If an operation is necessary, our team of specialists will evaluate the patient and, based on the size and location of the tumor, recommend either removal of the tumor (partial nephrectomy) or removal of the entire tumor-bearing kidney (complete, or radical, nephrectomy).
Partial Nephrectomy: Kidney-Sparing Surgery
Kidney-sparing (or nephron-sparing) surgery is the term used to describe the procedure in which a kidney tumor is removed, leaving a margin of normal kidney tissue in order to preserve the function of the remaining kidney. Studies conducted at Memorial Sloan-Kettering and other institutions have demonstrated that partial nephrectomy yields comparable results to complete nephrectomy in patients with small tumors (less than 4 centimeters), while maintaining functioning kidney tissue. Our surgeons are experienced in performing these technically demanding operations. In appropriate situations, our team can offer laparoscopic partial nephrectomy. In 2007, our surgeons performed 223 partial nephrectomy procedures, 57 of which were done laparoscopically.

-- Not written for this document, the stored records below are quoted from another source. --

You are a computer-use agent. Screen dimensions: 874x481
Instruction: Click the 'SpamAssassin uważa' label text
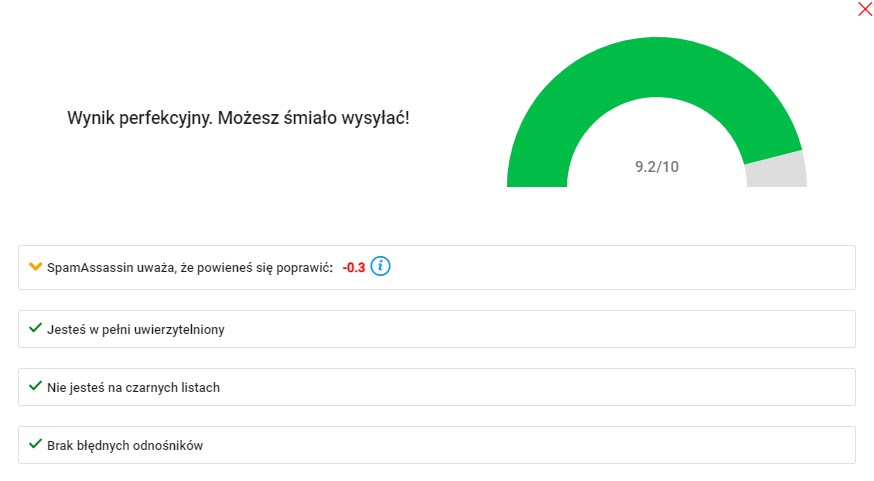click(190, 268)
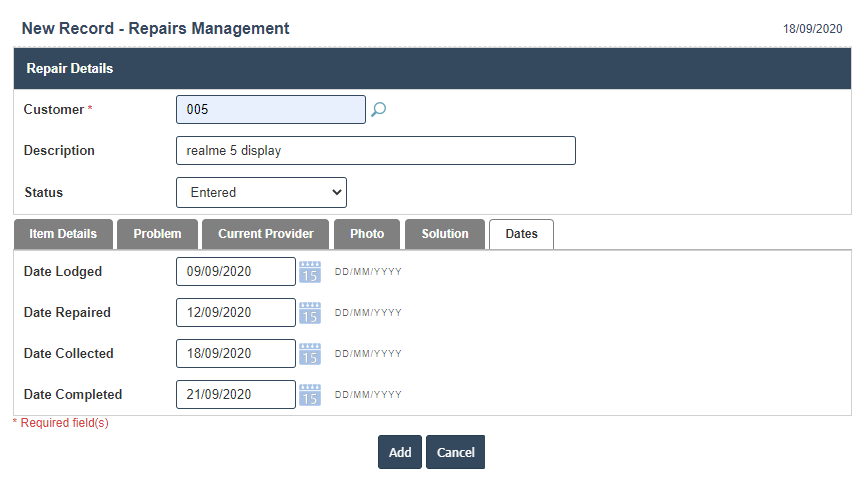Image resolution: width=863 pixels, height=480 pixels.
Task: Show the Photo tab
Action: tap(367, 234)
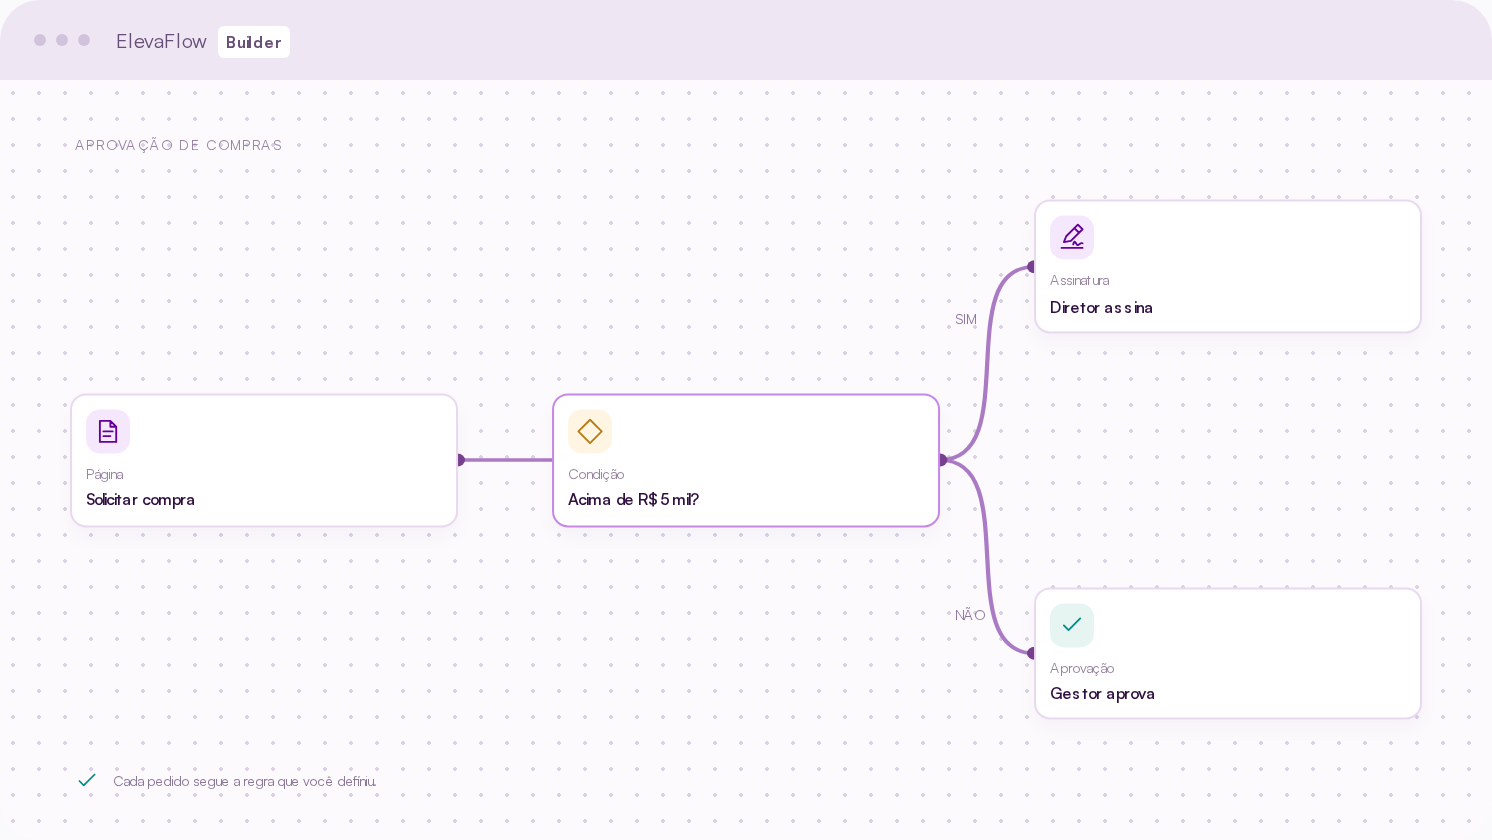Click the diamond condition icon
Viewport: 1492px width, 840px height.
point(590,431)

Complete (Radical) Nephrectomy
In some situations, the entire kidney needs to be removed. Tumors that require complete nephrectomy tend to be larger in size and to have advanced locally, though sometimes they have spread to another part of the body. Our team can help determine whether patients with such tumors may be best served by laparoscopic or open nephrectomy. Because we are able to offer all possible modes of treatment, we can tailor the approach to each individual patient.
For transitional cell carcinoma of the kidneys and ureters, surgical approaches include removing the kidney and ureter (nephroureterectomy) and partially removing the ureter (segmental resection). These procedures can also be performed laparoscopically. When transitional cell carcinoma is found on the surface of the renal pelvis or ureter, it may be treated by laser surgery, which uses a narrow beam of light to remove cancer cells.
During the surgery, the doctor may remove nearby lymph nodes to examine them for cancer cells. Pathologists will examine the cells of the tumor to determine which type of cancer is present.